Mathematics Department, Mathematical Oncology Laboratory (MôLAB), Universidad de Castilla-La Mancha, Ciudad Real, Spain.
Helmholtz-Zentrum Berlin, Berlin, Germany.
Sci Rep. 2019 Apr 12;9(1):5982. doi: 10.1038/s41598-019-42326-3.
Many studies have built machine-learning (ML)-based prognostic models for glioblastoma (GBM) based on radiological features. We wished to compare the predictive performance of these methods to human knowledge-based approaches. 404 GBM patients were included (311 discovery and 93 validation). 16 morphological and 28 textural descriptors were obtained from pretreatment volumetric postcontrast T1-weighted magnetic resonance images. Different prognostic ML methods were developed. An optimized linear prognostic model (OLPM) was also built using the four significant non-correlated parameters with individual prognosis value. OLPM achieved high prognostic value (validation c-index = 0.817) and outperformed ML models based on either the same parameter set or on the full set of 44 attributes considered.
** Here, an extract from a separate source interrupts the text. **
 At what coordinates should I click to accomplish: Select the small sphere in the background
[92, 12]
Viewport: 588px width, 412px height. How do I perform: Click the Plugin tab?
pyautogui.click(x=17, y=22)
Neural networks with cross-validation-optimized attribute selection achieved comparable results (validation c-index = 0.825). ML models using only the four outstanding parameters obtained better results than their counterparts based on all the attributes, which presented overfitting. In conclusion, OLPM and ML methods studied here provided the most accurate survival predictors for glioblastoma to date, due to a combination of the strength of the methodology, the quality and volume of the data used and the careful attribute selection. The ML methods studied suffered overfitting and lost prognostic value when the number of parameters was increased.
许多研究基于放射学特征构建了用于胶质母细胞瘤(GBM)的基于机器学习(ML)的预后模型。我们希望将这些方法的预测性能与基于人类知识的方法进行比较。共纳入 404 名 GBM 患者(311 名发现队列,93 名验证队列)。从预处理容积对比后 T1 加权磁共振图像中获得了 16 个形态学和 28 个纹理描述符。开发了不同的预后 ML 方法。还使用具有个体预后价值的四个显著非相关参数构建了优化线性预后模型(OLPM)。OLPM 具有较高的预后价值(验证 c 指数= 0.817),优于基于相同参数集或考虑的 44 个属性的全部的 ML 模型。具有交叉验证优化属性选择的神经网络也取得了可比的结果(验证 c 指数= 0.825)。仅使用四个突出参数的 ML 模型的结果优于基于所有属性的对应模型,后者存在过拟合。总之,OLPM 和这里研究的 ML 方法由于方法学的优势、使用的数据的质量和数量以及仔细的属性选择,为胶质母细胞瘤提供了迄今为止最准确的生存预测因子。研究中的 ML 方法在增加参数数量时会出现过拟合并失去预后价值。